Por eso el glifosato, ese compuesto que en el juicio más reciente contra Monsanto-Bayer — la semana pasada en Georgia, EUA— fue condenado a pagar más de 2 mil millones de dólares por su relación con 1 caso de cáncer, no es un villano. Es, en todo caso, un símbolo incómodo: el precio químico de la civilización tal como la conocemos.

Porque sin agroquímicos, sin monocultivos, sin semillas mejoradas y sin la cadena global que lleva el maíz del campo a la tortillería en tres pasos, simplemente no comeríamos todos. Se puede estar en contra del sistema, claro. Pero no hay que hacerlo después de desayunar de él.

Y así como se señala a Monsanto por priorizar la ganancia, hay que reconocerlo: hace lo que todas las empresas hacen. Maximiza beneficios. No por maldad, sino porque ese es el juego. Lo mismo ocurre del otro lado: Greenpeace, la organización que enseñó a la sociedad a hablar de medioambiente con urgencia, también juega para sí. Maximiza visibilidad, relevancia, donaciones. Llegando a torcer la ciencia para favorecer la narrativa.

Hace algunos años más de 100 premios Nobel firmaron una carta abierta acusando a Greenpeace de ignorar un consenso científico amplio: que los organismos genéticamente modificados aprobados por autoridades competentes son tan seguros como sus equivalentes convencionales.

Aún más grave. De desinformar, de promover el miedo. Y con ello bloquear avances como el arroz dorado, una solución potencial contra la deficiencia de vitamina A que mata y ciega a decenas de miles, especialmente en el sureste asiático. ¿Quién quiere datos cuando puede tener un enemigo?

El sistema que nos tiene al borde del colapso es lo único que ha hecho posible pararnos y tener siquiera la posibilidad de caer.

Criticarlo sin reconocer sus logros es un desagradecimiento histórico a la humanidad. No por romanticismo, sino por precisión: alguien diseñó el tractor, alguien organizó las cadenas de frío, alguien desarrolló semillas resistentes, fertilizantes y redes logísticas que convierten la escasez en abundancia y bienestar.

El problema no es Monsanto ni Greenpeace. Es que hemos dejado de distinguir entre la complejidad y el dogma.

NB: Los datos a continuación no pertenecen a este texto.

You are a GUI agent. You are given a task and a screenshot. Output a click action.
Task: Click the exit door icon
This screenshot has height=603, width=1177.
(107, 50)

Creer que el sistema agropecuario global, basado en agroquímicos y animales de abasto, no va de salida ante las innovaciones robóticas, digitales y biotecnológicas, es no entender las nuevas realidades del campo. Creer que la agroecología o el decrecimiento económico es una alternativa real para sustituir el modelo, es no entender ninguna realidad.